Extracted text →
########################################

Among the 18 indicators associated with anesthesia decision-making, 11 indicators, including “urine volume_ length of operation_100,” “crystalloid solution: colloid solution ratio −2:1,” “whether to use dexmedetomidine,” “intraoperative SBP,” “intraoperative DBP,” “intraoperative MBP,” “intraoperative ETCO2,” “positive balance,” “postoperative compound nerve block analgesia,” “whether to use opioids as dominance in postoperative analgesia (fentanyl)” and “whether to use non-steroidal drugs in postoperative analgesia,” had significant differences between LOS groups, P < 0.05, as shown in Table 2. There were 15 indicators in TC groups that made a statistical difference, P < 0.05, as shown in Table 2.
Selection results of key indicators for anesthesia decision-making
There were 18 indicators in total. The BN shown in Figure 2 was used to learn model parameters based on the case dataset and then rank the indicator combinations by the state-0 (optimal state) probability of the resulting node according to the conditional probability table. We retained the combinations with a probability value > 0.9. There were 957 combinations in LOS-state-0 and 558 combinations in LOS-state 1. There were 840 combinations in state-0 and 681 groups in state-1 (sub-optimal state) for the TC group. We conducted a single indicator analysis of these groups, as shown in Tables 3, 4.
According to the combination of indicators, we got the following results: (1) for LOS group: “urine volume_length of operation _100-High,” “intraoperative ETCO2-0,” “crystalloid solution: colloid solution ratio −2:1-Less,” “intraoperative MBP-Normal,” “positive balance-1,” “whether to use opioids as dominance in postoperative analgesia (fentanyl)-N,” “intraoperative DBP-Normal,” “intraoperative SBP-Normal,” “postoperative compound nerve block analgesia-N,” P < 0.05 (see Table 5); (2) for TC group: “whether to use non-steroidal drugs in postoperative analgesia-Y,” “whether to use the dexmedetomidine-Y,” “intraoperative use of myocardial nutritional drugs-N,” “whether to use blood transfusion in 6–9 g hemoglobin-2,” “whether to use dexamethasone-N,” “crystalloid solution: colloid solution ratio −2:1-Low,” “intraoperative ETCO2-0,” “postoperative compound nerve block analgesia-Y,” “intraoperative SBP-Normal,” “intraoperative MBP-Normal,” “intraoperative use of hemostatic-N,” “intraoperative DBP-Normal,” P < 0.05 (see Table 5).

########################################

Problems and tasks →
(a) According to the text on anesthesia decision-making indicators, how were the indicator combinations ranked, and which combinations were kept?
(b) List every count of retained combinations reported in the text on anesthesia decision-making indicators, with the group and state for each.

[Stored data]
########################################

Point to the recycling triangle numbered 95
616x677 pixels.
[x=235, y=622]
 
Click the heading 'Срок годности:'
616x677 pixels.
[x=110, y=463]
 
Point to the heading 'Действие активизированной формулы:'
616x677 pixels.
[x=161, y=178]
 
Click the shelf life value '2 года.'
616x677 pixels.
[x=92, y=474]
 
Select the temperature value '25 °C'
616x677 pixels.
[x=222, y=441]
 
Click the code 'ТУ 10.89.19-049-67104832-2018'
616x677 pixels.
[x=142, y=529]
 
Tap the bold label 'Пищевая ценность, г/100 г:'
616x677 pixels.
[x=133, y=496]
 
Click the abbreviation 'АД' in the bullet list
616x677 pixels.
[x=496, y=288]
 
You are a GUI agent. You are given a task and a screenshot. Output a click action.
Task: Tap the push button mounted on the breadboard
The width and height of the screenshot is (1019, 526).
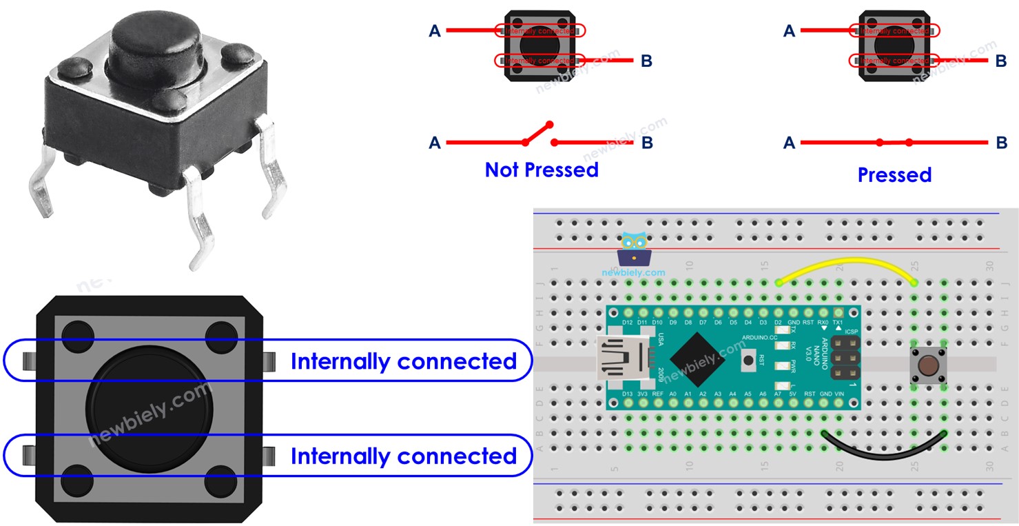[x=928, y=366]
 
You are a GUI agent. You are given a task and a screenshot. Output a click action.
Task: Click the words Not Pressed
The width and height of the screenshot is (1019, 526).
[x=542, y=170]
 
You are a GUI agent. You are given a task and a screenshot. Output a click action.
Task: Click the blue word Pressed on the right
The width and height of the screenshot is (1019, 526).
[x=894, y=175]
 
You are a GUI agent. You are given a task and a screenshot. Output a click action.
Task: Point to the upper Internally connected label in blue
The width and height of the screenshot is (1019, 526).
[x=403, y=361]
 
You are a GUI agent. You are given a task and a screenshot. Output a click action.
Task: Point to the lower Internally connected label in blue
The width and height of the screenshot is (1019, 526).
[x=403, y=456]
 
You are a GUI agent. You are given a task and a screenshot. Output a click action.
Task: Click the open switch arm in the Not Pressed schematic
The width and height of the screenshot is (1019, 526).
[x=538, y=134]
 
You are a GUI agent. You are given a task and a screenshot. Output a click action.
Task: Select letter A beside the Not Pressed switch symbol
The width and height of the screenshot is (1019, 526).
[x=435, y=143]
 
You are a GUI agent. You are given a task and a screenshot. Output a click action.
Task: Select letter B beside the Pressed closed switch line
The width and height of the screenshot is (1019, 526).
[x=1001, y=143]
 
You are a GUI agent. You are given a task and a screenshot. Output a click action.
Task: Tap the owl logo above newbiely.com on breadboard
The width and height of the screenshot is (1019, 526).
[x=634, y=250]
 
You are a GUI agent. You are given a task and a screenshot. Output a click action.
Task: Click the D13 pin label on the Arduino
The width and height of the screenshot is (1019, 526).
[x=627, y=394]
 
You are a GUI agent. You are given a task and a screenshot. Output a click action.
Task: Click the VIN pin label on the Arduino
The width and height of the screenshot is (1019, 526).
[x=838, y=394]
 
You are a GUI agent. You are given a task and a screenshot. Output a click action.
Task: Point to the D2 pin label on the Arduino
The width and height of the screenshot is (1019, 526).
[x=778, y=323]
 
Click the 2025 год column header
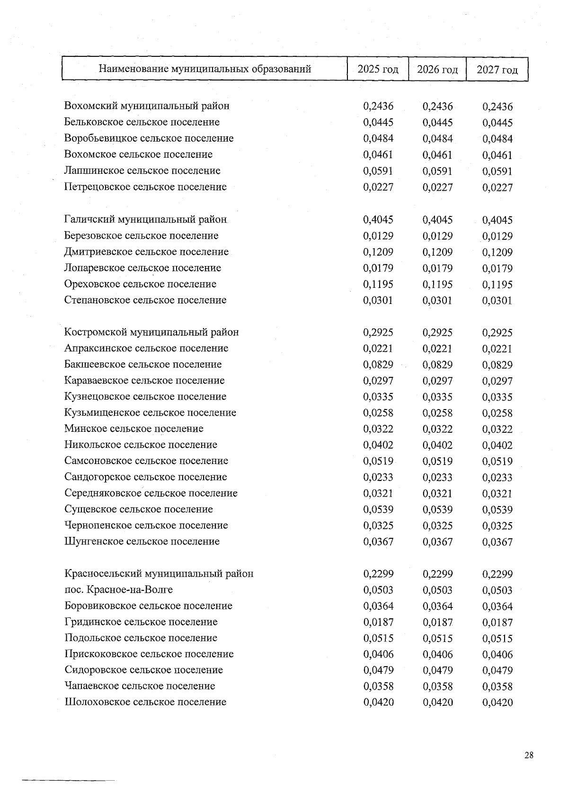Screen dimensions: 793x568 coord(378,70)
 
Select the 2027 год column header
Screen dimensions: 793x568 coord(497,70)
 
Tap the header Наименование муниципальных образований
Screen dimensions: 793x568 coord(204,69)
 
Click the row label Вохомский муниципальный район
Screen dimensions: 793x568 coord(147,106)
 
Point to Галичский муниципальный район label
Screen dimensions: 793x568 coord(146,220)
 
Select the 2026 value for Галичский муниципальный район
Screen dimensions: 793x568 coord(437,220)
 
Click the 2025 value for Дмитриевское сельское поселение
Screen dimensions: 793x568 coord(378,252)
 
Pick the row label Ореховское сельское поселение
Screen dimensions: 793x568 coord(140,284)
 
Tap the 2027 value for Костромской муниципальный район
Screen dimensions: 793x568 coord(497,333)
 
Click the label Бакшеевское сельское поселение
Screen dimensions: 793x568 coord(143,365)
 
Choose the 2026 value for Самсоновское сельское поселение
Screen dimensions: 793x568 coord(437,461)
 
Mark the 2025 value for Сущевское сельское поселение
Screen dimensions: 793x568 coord(378,509)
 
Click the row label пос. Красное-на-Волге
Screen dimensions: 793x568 coord(118,590)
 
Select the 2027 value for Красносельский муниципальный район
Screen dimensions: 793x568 coord(497,574)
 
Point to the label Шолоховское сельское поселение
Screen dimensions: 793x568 coord(145,702)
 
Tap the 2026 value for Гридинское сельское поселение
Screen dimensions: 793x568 coord(437,622)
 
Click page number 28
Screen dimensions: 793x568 coord(529,755)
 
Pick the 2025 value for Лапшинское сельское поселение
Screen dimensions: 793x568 coord(378,171)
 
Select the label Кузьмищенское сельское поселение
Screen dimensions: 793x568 coord(150,413)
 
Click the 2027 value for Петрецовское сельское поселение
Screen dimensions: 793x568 coord(497,187)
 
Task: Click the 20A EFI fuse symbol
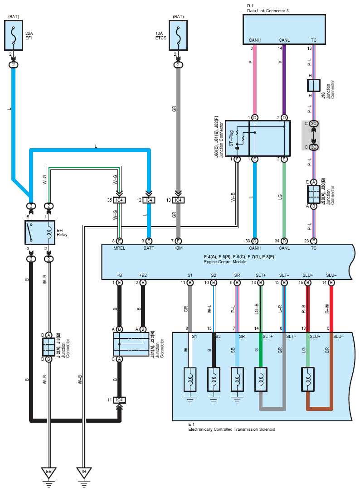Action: (x=14, y=35)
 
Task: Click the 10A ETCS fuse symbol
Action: (x=178, y=35)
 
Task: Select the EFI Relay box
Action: (x=40, y=232)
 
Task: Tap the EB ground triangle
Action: (x=49, y=473)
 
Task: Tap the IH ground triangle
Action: (x=84, y=473)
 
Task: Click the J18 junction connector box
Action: (x=313, y=85)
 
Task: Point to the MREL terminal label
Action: (x=119, y=248)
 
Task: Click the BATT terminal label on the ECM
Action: (x=149, y=248)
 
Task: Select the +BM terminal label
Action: (x=178, y=248)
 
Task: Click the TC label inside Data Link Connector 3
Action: (x=313, y=40)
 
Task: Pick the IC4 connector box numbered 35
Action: (x=119, y=200)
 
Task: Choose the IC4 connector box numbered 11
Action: (x=119, y=400)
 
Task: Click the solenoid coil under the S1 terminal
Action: (x=190, y=379)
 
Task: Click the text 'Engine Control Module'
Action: (x=225, y=262)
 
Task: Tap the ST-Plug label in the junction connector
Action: (x=232, y=138)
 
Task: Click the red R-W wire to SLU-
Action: (x=331, y=308)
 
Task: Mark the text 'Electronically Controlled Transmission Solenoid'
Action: (x=232, y=429)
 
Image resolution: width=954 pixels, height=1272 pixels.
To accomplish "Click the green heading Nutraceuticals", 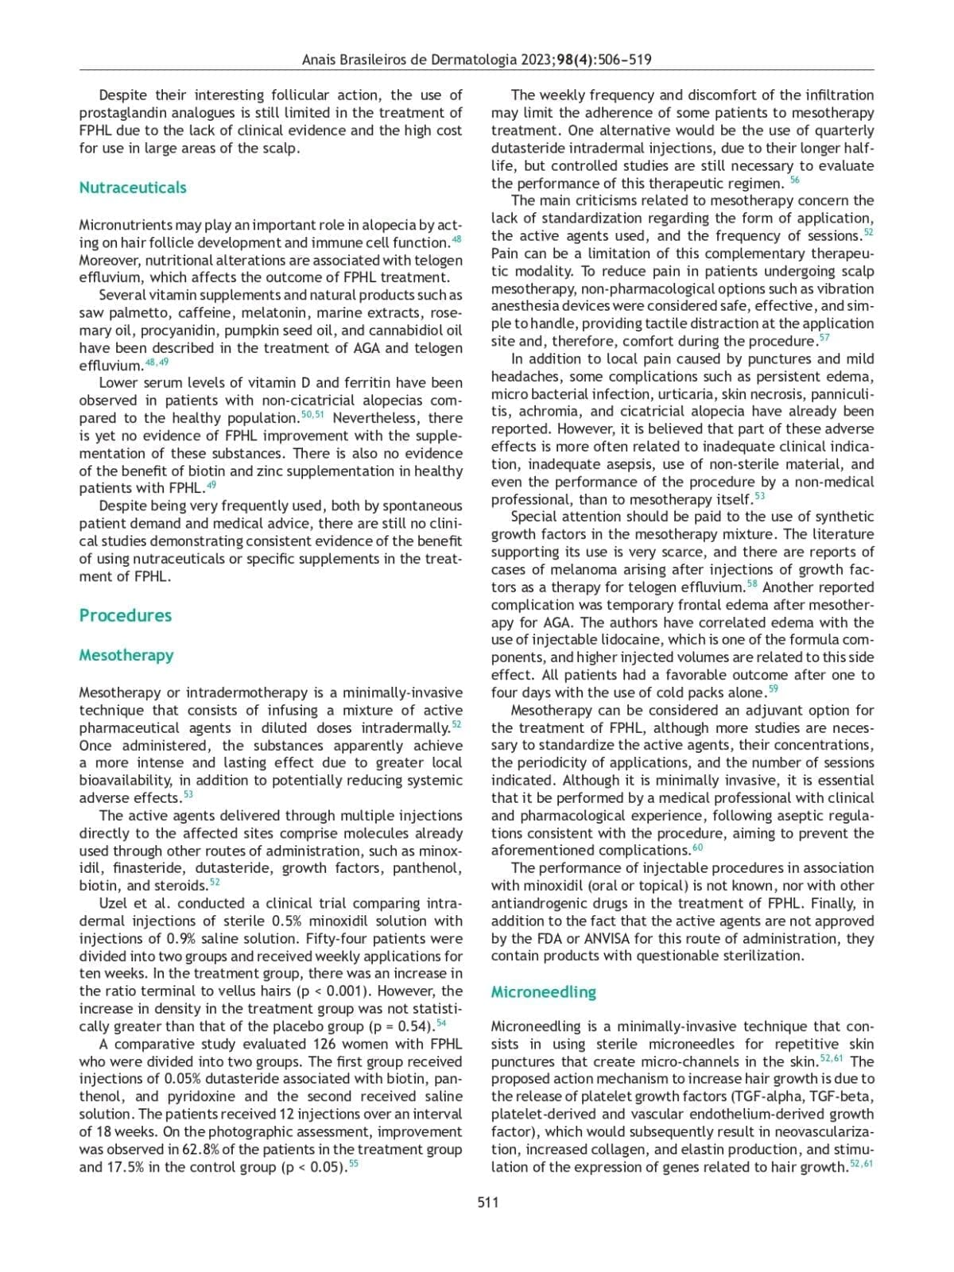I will (133, 188).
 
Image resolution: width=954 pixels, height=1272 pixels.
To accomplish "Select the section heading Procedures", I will (125, 615).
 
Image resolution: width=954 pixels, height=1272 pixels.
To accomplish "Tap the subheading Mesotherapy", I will (126, 655).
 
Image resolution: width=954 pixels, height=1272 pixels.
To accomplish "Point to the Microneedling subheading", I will (543, 992).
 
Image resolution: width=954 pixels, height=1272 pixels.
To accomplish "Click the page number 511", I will (487, 1202).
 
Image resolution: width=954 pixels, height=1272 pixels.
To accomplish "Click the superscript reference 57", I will (824, 339).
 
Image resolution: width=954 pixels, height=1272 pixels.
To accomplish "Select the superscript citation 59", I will (774, 689).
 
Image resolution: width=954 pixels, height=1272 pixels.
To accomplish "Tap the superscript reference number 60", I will (697, 847).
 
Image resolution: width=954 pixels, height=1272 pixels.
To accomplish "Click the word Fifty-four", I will (340, 938).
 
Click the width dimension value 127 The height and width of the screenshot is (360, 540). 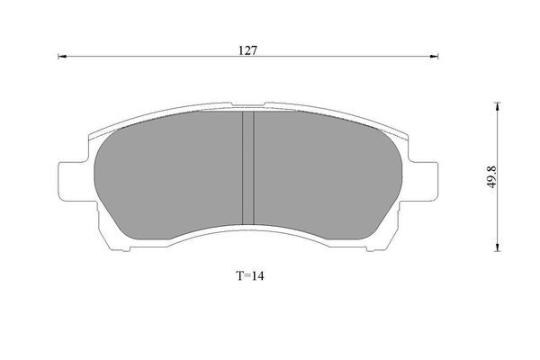pyautogui.click(x=249, y=50)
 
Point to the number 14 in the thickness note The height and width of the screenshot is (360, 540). pyautogui.click(x=259, y=276)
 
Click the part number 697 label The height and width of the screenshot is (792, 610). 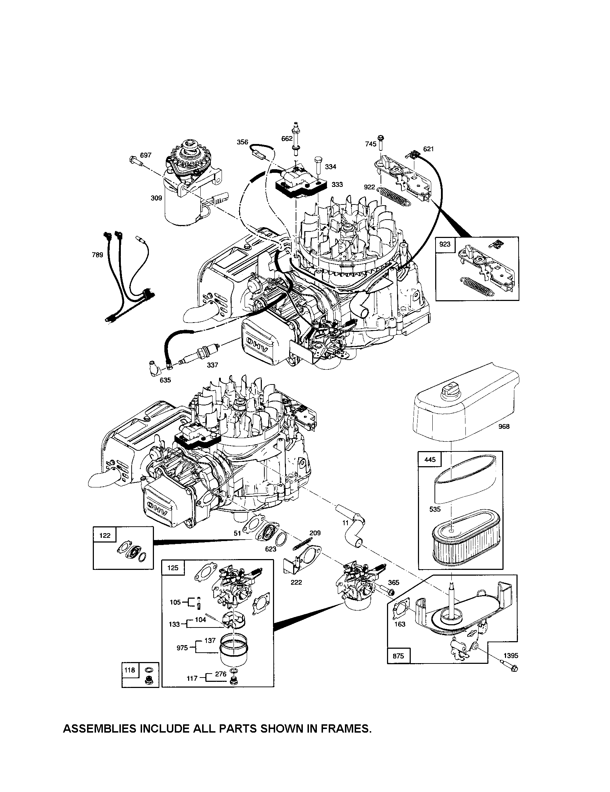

########################################

Responses for each task →
(a) The BN in Figure 2 learned model parameters from the case dataset. The combinations were then ranked by the state-0 (optimal state) probability of the resulting node, based on the conditional probability table. Only combinations with a probability value above 0.9 were kept.

(b)
- LOS group, state-0: 957 combinations
- LOS group, state 1: 558 combinations
- TC group, state-0: 840 combinations
- TC group, state-1 (sub-optimal state): 681 groups